N.Y. journalist says interrogation aimed at harassing her sources

The Associated Press, Apr. 1, 2006

MOSCOW

Alleging she has information about attacks in southern Russia, interrogators have confiscated an American journalist's notebooks, tapes and computer hard drives, threatened and subjected her to long rounds of questioning for three days.

Kelly McEvers, a 35-year-old New York-based freelance journalist, arrived in the southern region of Dagestan two weeks ago to research the impact of Islamic extremism. She said Saturday that her interrogators' aim appeared to be identifying all her sources throughout Russia's restive North Caucasus region, which she began visiting in March 2005, and harassing them.

"It seems like past history would show that people who talk to journalists can be punished for that, at the very least go under surveillance," McEvers told The Associated Press in a telephone interview from an apartment in the Dagestani capital Makhachkala, where she was expecting police interrogators to pick her up for another round of questioning.

"It's obvious that this is another way for them to keep the world from knowing what's really going on down here," she said. "Their end goal is just to scare the hell out of me and make it so I never come back again."

McEvers said she had been detained for questioning for 10 hours on Wednesday, six hours Thursday, and 10 hours Friday.

She was told to return to the regional Interior Ministry headquarters on Saturday, but said in a separate telephone call Saturday evening that while her interpreter had been questioned for an hour or so, she was not subjected to another interrogation.
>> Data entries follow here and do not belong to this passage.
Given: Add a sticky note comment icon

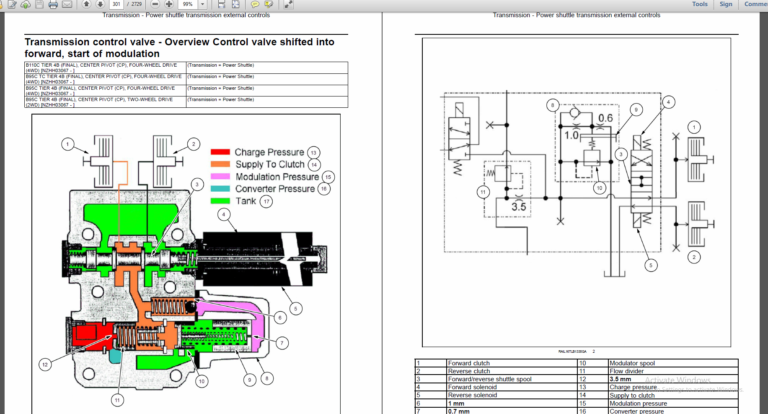Looking at the screenshot, I should (255, 4).
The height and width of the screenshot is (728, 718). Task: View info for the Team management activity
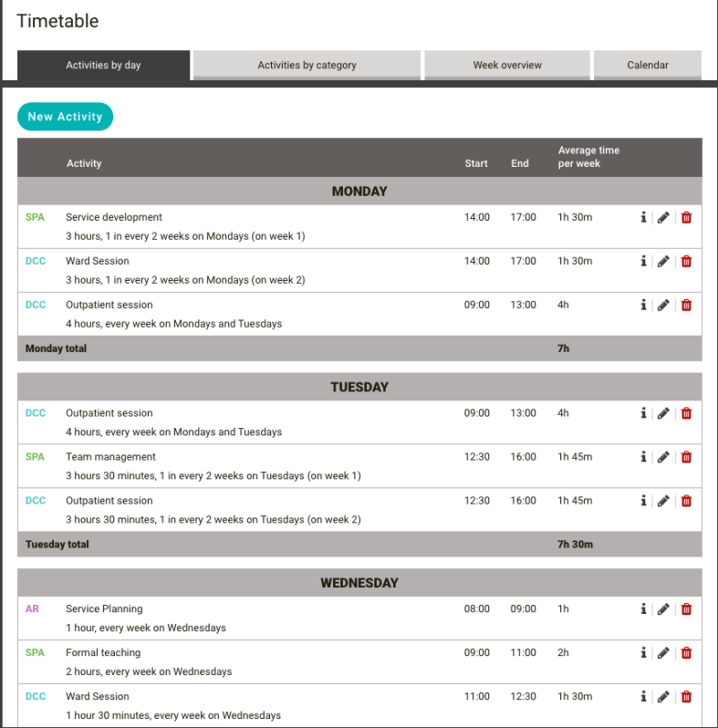coord(644,457)
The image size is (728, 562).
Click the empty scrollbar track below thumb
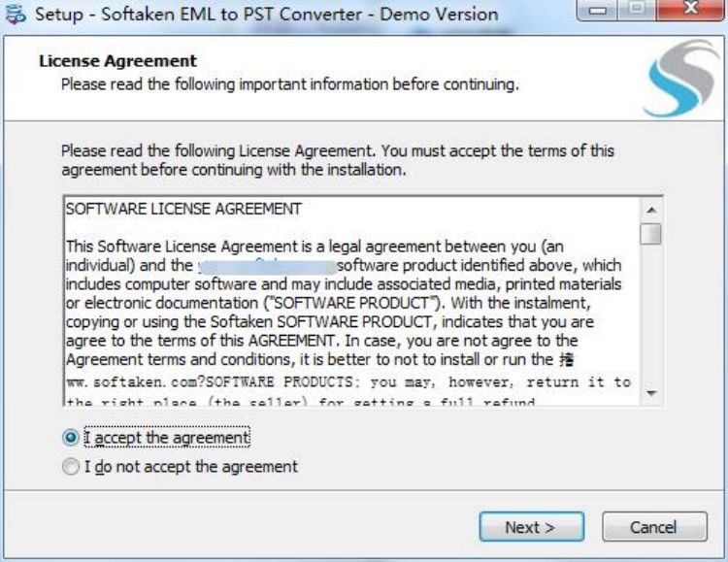point(651,320)
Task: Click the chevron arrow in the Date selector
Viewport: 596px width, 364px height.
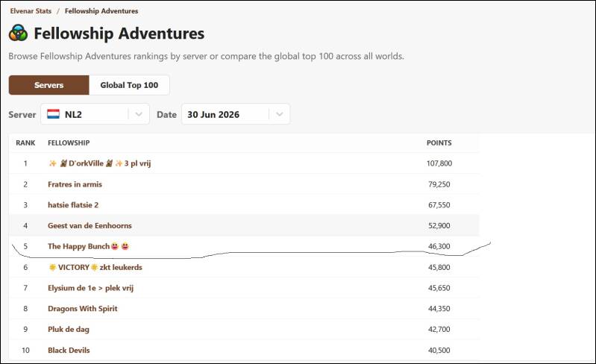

However, she was left in the dark about her status and was not told she was free to leave Makhachkala.

During the most recent interrogation, which was joined by a prosecutor from Chechnya, "they threatened to take me to Chechnya if I didn't cooperate," she said.
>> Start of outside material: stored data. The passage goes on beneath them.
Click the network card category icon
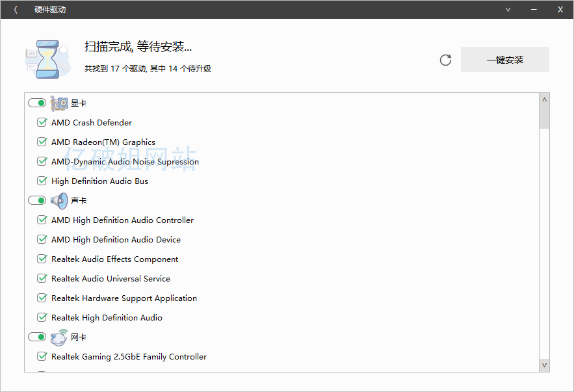 [x=59, y=337]
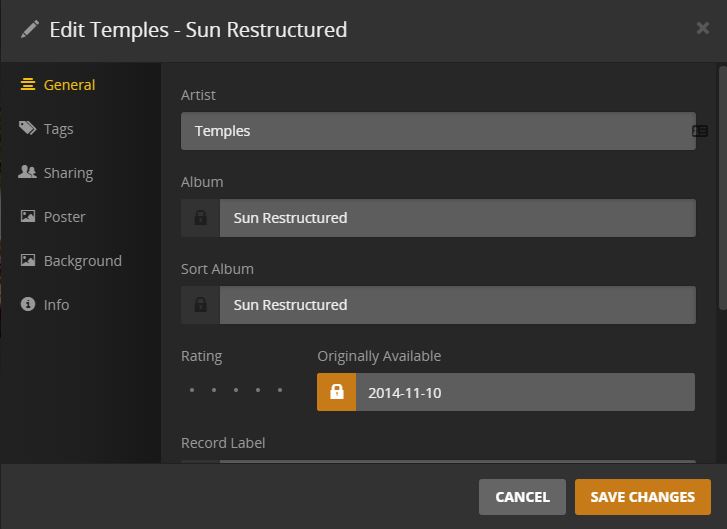Close the Edit dialog with X

703,29
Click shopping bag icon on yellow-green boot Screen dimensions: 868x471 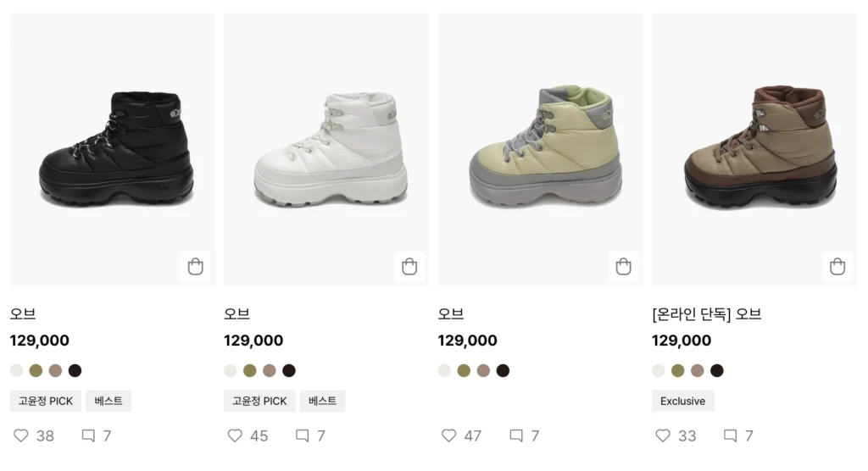(623, 267)
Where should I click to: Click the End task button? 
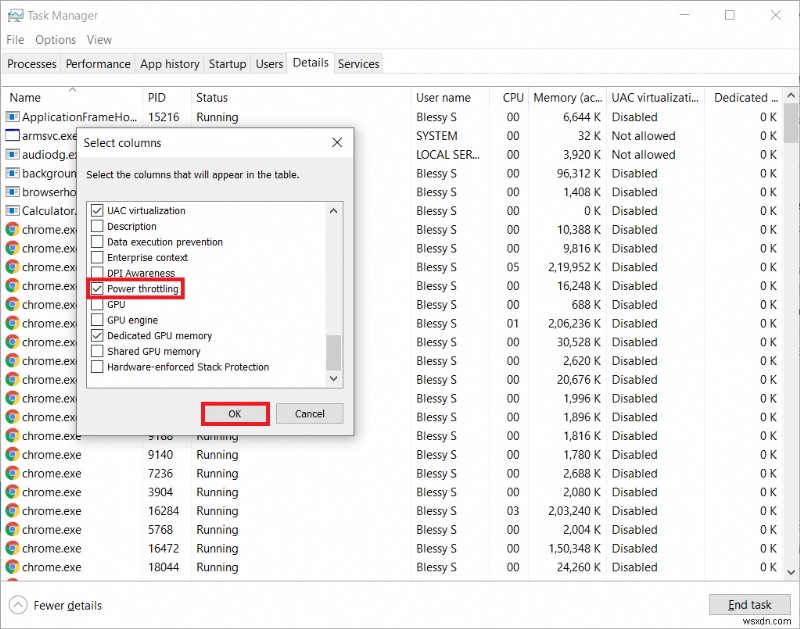click(x=749, y=604)
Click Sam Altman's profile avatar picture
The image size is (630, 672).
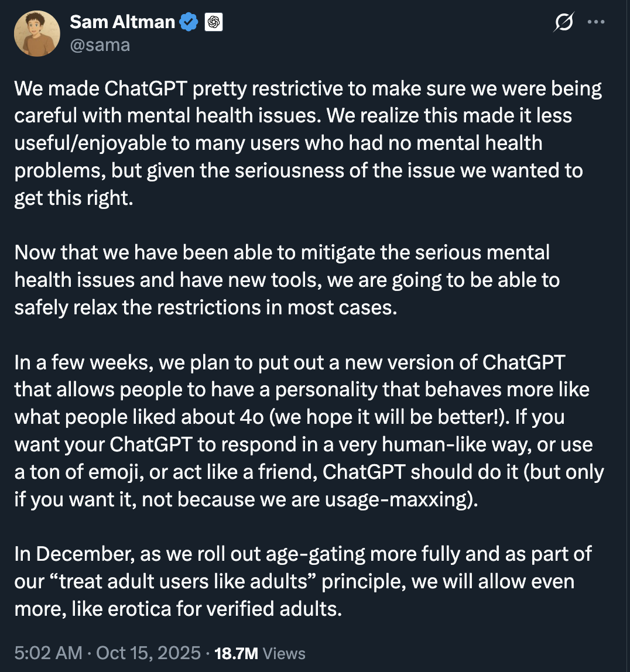[37, 33]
"They say I have information about acts of violence, which is totally and completely bogus, of course," she said.

The Committee to Protect Journalists said interrogators had threatened McEvers with involvement in terrorist activity since she allegedly had information about a 2005 ambush of a Russian military convoy in the Nozhai-Yurt district of Chechnya, near the Dagestani border.
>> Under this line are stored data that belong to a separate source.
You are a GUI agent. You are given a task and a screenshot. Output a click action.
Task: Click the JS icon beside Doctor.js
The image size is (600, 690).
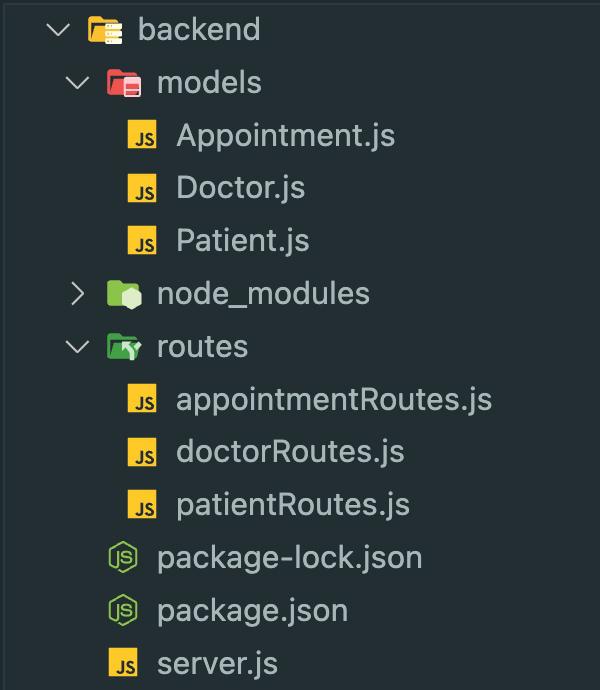click(x=143, y=188)
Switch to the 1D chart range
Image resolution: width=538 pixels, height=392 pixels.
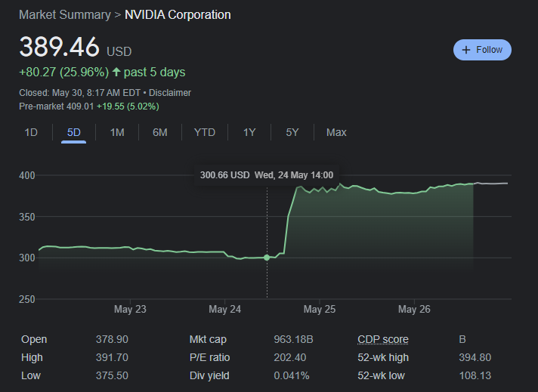(x=31, y=132)

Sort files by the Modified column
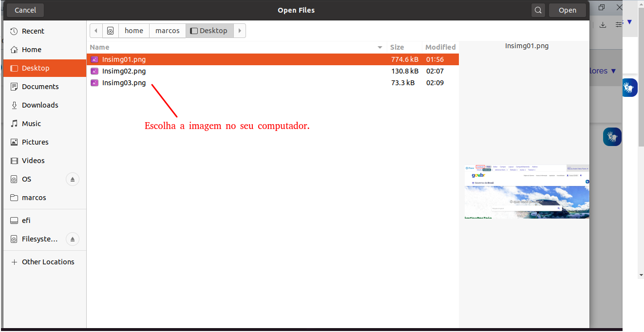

"They play tapes of phone conversations and accuse me of trying to meet with extremists, they've read through my notes and ask me totally absurd questions like 'Am I a weapons expert?'" she said. "They refuse to say what's the next step and what they're going to do with me."

The interrogators have let her return to a private apartment each night to sleep, but during the day she was their prisoner _ unable to use a phone, unable to contact the U.S. Embassy in Moscow, intimidated by tough-looking men.

She said the Chechen prosecutor was the first in three days to indicate on what basis she was being interrogated.

"Before him it was just goons, for hours and hours not telling me who they are, what I'm charged with," she said. "When I start asking questions a door opens and a bunch of tough guys come in."

McEvers, who is on a fellowship from the International Reporting Project at Johns Hopkins University's School of Advanced International Studies in Washington, said she had been interviewing students, imams, villagers and others about developments in Dagestan, which she called the "most Muslim" republic in southern Russia.

"What's interesting down here is that this is one of the few places where there's a moderate dialogue going on about extremism," she said. "The streets are packed on Fridays with (Muslim) people going to prayers, and there are so many people of faith here that they want to live in peace."